╭──

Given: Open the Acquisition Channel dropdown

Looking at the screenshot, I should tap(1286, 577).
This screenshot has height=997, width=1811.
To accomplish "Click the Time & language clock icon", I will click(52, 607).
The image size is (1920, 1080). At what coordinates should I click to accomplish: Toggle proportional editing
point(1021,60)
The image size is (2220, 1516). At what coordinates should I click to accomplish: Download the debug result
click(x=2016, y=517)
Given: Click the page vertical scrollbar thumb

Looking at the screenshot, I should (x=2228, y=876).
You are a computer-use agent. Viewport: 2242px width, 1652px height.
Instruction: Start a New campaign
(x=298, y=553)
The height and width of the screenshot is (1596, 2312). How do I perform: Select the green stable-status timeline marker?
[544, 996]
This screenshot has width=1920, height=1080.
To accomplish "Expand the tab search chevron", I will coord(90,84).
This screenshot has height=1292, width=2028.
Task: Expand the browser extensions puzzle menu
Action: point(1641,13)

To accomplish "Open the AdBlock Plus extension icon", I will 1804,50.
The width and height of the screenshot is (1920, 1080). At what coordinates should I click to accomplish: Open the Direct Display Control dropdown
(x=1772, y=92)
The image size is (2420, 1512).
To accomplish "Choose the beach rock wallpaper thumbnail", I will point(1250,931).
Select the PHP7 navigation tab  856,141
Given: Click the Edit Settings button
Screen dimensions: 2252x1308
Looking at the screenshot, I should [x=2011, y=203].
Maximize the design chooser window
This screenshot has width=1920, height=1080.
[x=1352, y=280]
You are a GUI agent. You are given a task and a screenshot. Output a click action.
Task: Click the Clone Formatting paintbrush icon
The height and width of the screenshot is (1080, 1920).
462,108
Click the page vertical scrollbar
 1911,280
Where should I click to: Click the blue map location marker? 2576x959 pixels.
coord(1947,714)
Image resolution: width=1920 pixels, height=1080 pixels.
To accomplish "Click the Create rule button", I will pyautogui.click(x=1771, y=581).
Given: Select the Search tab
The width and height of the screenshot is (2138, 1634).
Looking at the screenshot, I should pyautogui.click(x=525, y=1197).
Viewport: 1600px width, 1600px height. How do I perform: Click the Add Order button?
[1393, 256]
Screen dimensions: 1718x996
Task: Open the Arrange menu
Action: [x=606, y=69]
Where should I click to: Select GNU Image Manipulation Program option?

╰──

→ **ASSIGNMENT**
Filter the records down to the lines that contain the string "agent", and copy those lines.

→ **WRITTEN SOLUTION**
You are a computer-use agent. Viewport: 2242px width, 1652px height.
You are a GUI agent. You are given a task and a screenshot. Output a click action.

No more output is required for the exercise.